Eine Zervixinsuffiziens (Muttermundschwäche) ist die Bezeichnung für eine Schwäche des Gebärmutterhalses beziehungsweise eine vorzeitige Erweiterung des Muttermundes in der Schwangerschaft. Der etwa 5 Zentimeter lange Gebärmutterhals (Zervix) ist der untere Teil der Gebärmutter, der die Öffnung zur Scheide, den so genannten Muttermund, enthält. Die Zervix stellt somit die Verbindung der Gebärmutter in die Scheide dar. Die Öffnung ist von einer dicken Schleimhaut umgeben, die etwa 3cm weit in das Scheidendach vorragt. Im Normalfall ist diese Öffnung sehr eng, um ein Aufsteigen von Keimen in die Gebärmutter zu verhindern. Zudem ist ein weitestgehend geschlossener Muttermund die Voraussetzung für einen ungestörten Verlauf der Schwangerschaft. Er soll sich erst öffnen, wenn die Reifung des Kindes etwa ab der 36. Schwangerschaftswoche abgeschlossen ist und die Geburt beginnen kann. Während der Geburt wird die Zervix dann unter dem Einfluss des Hormons Prostaglandin weicher und verkürzt sich. Sie öffnet sich während der Wehen und hat beim Durchtritt des Babykopfes einen Durchmesser von über 10cm.

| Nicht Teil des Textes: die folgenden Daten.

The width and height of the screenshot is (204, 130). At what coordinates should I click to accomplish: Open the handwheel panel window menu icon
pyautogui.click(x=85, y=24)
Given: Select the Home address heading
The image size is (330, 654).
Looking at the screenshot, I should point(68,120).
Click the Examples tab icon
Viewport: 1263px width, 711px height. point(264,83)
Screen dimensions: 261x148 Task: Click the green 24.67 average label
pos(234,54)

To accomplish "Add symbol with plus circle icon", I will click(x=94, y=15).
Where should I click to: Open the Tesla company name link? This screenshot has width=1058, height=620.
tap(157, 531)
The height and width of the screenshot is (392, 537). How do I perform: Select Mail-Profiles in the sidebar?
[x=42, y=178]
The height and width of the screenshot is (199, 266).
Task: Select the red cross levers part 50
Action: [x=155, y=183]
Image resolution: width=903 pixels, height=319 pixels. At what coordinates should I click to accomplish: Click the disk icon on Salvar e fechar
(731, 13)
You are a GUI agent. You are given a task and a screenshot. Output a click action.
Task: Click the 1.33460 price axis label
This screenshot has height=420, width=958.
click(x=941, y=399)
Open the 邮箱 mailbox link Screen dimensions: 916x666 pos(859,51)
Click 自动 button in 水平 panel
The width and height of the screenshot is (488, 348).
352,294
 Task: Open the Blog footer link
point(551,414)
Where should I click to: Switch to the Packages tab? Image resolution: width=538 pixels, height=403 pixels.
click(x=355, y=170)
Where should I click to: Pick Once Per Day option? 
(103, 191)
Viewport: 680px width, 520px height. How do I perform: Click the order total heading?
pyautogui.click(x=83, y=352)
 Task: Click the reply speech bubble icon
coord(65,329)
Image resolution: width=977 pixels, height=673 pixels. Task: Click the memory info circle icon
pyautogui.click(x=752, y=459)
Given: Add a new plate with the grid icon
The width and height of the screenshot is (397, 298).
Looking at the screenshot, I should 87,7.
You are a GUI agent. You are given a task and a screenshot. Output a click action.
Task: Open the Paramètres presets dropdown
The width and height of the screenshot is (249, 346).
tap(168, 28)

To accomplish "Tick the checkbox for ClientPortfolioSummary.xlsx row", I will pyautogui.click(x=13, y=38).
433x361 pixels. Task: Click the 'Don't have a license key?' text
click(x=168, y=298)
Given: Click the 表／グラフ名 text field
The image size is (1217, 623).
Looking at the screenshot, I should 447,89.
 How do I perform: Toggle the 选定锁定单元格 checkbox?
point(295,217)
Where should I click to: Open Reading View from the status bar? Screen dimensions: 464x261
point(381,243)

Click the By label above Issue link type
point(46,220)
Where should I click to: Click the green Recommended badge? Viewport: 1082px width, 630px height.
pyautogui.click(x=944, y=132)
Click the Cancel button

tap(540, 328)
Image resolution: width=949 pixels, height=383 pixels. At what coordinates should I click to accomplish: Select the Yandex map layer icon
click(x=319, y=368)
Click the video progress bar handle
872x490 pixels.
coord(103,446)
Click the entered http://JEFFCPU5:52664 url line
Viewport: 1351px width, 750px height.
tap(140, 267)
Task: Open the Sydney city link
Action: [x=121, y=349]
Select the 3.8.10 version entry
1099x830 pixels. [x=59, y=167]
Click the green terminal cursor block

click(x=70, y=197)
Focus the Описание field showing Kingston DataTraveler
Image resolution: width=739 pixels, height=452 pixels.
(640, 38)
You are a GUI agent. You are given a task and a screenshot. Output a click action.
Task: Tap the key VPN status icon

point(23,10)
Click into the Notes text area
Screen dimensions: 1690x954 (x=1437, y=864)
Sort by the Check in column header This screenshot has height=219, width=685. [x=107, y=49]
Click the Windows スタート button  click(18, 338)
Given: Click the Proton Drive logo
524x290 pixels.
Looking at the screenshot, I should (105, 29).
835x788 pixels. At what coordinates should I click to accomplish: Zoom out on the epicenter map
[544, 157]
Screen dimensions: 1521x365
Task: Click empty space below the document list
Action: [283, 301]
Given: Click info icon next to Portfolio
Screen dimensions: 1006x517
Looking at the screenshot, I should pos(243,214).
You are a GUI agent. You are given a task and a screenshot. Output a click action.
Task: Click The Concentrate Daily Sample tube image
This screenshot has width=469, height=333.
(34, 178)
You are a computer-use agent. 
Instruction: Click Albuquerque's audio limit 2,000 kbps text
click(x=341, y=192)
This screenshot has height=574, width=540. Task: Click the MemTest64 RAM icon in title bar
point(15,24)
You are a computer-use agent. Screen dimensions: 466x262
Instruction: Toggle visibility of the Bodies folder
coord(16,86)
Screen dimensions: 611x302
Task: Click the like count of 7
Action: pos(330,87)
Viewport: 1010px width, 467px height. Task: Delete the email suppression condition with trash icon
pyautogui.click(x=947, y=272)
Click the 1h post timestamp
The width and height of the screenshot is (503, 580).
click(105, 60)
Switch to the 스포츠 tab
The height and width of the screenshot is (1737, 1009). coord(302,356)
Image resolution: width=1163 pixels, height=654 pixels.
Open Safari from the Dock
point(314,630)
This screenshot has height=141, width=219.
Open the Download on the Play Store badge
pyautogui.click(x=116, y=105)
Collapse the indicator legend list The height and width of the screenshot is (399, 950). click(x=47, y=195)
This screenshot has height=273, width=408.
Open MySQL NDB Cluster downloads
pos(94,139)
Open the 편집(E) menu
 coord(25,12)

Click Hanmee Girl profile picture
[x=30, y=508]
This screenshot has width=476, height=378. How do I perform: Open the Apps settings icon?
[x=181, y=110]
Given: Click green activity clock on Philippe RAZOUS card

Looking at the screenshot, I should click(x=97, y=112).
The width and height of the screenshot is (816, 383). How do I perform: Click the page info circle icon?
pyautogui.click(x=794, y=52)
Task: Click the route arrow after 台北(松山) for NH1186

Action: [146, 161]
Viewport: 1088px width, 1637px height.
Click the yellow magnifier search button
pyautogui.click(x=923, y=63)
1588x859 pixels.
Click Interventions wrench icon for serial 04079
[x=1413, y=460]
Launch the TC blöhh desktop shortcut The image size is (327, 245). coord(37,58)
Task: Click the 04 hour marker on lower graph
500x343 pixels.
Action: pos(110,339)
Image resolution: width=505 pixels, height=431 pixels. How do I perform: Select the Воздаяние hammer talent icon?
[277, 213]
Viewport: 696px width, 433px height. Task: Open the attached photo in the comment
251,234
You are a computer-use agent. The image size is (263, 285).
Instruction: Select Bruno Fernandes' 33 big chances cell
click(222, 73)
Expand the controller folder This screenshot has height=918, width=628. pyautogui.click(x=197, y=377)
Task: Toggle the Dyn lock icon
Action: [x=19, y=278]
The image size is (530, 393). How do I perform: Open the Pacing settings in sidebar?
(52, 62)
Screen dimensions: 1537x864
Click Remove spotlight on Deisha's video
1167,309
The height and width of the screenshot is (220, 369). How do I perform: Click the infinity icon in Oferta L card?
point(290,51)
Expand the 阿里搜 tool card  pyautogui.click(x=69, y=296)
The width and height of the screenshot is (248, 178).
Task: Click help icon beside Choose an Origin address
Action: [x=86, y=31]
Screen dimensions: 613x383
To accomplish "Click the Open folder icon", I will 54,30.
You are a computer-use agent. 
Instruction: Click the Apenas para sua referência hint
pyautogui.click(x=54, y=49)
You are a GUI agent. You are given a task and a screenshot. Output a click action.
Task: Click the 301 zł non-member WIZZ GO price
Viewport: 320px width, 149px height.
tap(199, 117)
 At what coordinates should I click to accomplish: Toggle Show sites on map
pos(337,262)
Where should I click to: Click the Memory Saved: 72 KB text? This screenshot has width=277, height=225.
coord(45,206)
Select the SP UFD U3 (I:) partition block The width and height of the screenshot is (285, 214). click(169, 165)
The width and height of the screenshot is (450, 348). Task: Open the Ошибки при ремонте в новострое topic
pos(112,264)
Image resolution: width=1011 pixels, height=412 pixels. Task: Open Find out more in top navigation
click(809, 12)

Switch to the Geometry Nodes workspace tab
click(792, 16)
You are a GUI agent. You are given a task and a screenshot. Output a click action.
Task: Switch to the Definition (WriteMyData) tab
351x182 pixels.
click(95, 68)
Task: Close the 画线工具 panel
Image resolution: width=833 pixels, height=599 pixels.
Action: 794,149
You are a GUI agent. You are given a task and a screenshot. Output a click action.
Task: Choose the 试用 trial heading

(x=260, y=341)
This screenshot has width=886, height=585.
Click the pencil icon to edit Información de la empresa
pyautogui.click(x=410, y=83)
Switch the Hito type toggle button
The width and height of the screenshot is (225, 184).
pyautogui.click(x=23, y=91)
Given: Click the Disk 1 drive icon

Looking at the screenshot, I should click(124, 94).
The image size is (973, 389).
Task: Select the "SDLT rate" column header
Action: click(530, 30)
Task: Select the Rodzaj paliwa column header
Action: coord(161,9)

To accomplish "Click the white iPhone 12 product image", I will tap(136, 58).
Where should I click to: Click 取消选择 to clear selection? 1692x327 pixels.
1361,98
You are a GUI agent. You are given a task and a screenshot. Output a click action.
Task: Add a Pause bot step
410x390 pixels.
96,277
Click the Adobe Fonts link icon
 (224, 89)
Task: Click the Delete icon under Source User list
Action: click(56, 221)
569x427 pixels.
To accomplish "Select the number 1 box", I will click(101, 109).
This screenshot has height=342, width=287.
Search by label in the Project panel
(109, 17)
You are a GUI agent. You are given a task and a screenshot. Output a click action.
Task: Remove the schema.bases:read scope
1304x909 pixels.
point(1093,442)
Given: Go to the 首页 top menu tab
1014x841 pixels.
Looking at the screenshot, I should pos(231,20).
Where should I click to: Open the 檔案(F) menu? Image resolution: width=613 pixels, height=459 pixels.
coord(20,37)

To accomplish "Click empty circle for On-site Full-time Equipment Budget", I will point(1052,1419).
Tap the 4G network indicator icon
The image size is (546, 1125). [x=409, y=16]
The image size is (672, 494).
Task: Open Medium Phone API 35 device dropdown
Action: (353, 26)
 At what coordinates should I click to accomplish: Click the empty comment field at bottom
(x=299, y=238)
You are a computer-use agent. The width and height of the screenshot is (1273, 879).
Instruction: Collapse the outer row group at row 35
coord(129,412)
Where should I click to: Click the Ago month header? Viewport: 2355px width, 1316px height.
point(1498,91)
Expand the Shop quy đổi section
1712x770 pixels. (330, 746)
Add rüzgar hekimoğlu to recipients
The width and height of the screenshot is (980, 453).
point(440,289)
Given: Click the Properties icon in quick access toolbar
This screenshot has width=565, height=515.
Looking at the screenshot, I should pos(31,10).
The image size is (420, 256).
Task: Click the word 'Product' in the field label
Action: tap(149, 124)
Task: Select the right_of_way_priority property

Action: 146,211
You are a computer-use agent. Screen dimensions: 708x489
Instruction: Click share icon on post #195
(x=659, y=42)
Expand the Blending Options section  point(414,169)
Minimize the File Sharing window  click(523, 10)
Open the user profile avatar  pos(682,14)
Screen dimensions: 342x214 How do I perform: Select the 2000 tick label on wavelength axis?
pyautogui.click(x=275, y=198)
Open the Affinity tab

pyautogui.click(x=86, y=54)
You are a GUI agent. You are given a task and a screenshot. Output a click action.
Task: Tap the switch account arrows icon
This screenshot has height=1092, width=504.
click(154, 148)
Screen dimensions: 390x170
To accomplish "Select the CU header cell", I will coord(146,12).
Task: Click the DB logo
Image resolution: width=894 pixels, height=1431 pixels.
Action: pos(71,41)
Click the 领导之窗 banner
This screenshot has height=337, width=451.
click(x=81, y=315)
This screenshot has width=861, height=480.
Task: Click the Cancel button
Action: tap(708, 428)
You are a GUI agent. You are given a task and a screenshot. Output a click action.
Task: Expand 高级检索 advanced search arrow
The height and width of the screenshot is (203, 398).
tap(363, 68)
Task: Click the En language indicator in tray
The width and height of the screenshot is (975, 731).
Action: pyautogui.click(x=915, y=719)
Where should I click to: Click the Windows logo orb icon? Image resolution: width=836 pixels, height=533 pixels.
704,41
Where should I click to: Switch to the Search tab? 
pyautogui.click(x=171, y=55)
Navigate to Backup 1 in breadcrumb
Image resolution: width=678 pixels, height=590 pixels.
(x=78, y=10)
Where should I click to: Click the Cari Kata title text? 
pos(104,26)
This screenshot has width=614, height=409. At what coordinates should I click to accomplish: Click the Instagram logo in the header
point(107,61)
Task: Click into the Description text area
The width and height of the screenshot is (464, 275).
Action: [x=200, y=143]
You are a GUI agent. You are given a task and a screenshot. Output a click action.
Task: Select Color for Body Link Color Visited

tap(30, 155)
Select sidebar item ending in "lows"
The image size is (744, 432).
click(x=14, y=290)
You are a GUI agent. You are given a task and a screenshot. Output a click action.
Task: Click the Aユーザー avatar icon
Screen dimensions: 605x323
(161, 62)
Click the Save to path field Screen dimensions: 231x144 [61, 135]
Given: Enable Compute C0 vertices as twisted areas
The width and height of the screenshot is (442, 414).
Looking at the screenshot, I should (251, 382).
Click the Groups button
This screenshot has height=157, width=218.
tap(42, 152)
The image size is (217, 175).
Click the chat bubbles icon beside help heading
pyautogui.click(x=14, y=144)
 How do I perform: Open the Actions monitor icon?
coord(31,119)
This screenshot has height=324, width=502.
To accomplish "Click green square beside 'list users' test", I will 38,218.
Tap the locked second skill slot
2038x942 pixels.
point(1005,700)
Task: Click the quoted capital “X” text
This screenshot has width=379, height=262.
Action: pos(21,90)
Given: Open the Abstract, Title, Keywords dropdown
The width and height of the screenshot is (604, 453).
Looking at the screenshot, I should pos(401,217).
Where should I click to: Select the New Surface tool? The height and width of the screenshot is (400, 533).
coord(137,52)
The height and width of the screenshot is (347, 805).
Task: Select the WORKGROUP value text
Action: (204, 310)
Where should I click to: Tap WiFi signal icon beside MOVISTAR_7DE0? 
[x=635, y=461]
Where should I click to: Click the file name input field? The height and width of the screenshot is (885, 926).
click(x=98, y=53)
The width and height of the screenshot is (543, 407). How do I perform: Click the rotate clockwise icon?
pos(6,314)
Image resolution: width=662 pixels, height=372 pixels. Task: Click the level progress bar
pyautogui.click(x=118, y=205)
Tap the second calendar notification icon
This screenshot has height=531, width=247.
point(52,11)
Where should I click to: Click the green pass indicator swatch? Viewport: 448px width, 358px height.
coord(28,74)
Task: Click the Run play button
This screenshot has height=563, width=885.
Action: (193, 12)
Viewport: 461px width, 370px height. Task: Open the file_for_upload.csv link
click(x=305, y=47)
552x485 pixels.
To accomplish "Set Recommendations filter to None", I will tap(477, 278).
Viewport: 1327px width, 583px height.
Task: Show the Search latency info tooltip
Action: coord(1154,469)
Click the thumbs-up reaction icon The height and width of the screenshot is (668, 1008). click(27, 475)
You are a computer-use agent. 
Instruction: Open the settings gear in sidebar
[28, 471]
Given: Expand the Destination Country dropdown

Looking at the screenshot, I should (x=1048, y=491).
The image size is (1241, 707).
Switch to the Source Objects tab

Vor der ersten Geburt ist die Form des Muttermundes typischerweise noch grübchenförmig rund, nach einer Schwangerschaft hingegen meist quer gespalten. Eine Muttermundschwäche kommt am häufigsten zwischen dem vierten und sechsten Schwangerschaftsmonat vor. Die Folge kann eine Fehlgeburt oder eine sehr unreife Frühgeburt sein. Etwa ein Prozent aller Fehlgeburten wurden durch eine Muttermundschwäche verursacht.

Ursachen

In den meisten Fällen von Muttermundschwäche bei Schwangeren ist die Ursache nicht genau bekannt. In einigen Fällen lässt sich der Defekt des Muttermundes auf eine Operation, eine Bindegewebsschwäche, Komplikationen des Muttermundes in vorausgegangenen Schwangerschaften oder eine Infektion zurückführen. Ein Verdacht auf Zervixinsuffiziens wird bei Patientinnen gestellt, die mindestens zwei Fehlgeburten nach der 15. Schwangerschaftswoche oder sehr unreife Frühgeburten hatten. Weitere Risikofaktoren für die Entstehung einer Muttermundschwäche sind

  • Mehrmalige operative Aufdehnungen des Gebärmutterhalses
  • Häufige Schwangerschaften
  • Mehrere Früh- oder Fehlgeburten
Letzte Aktualisierung am 29.07.2015.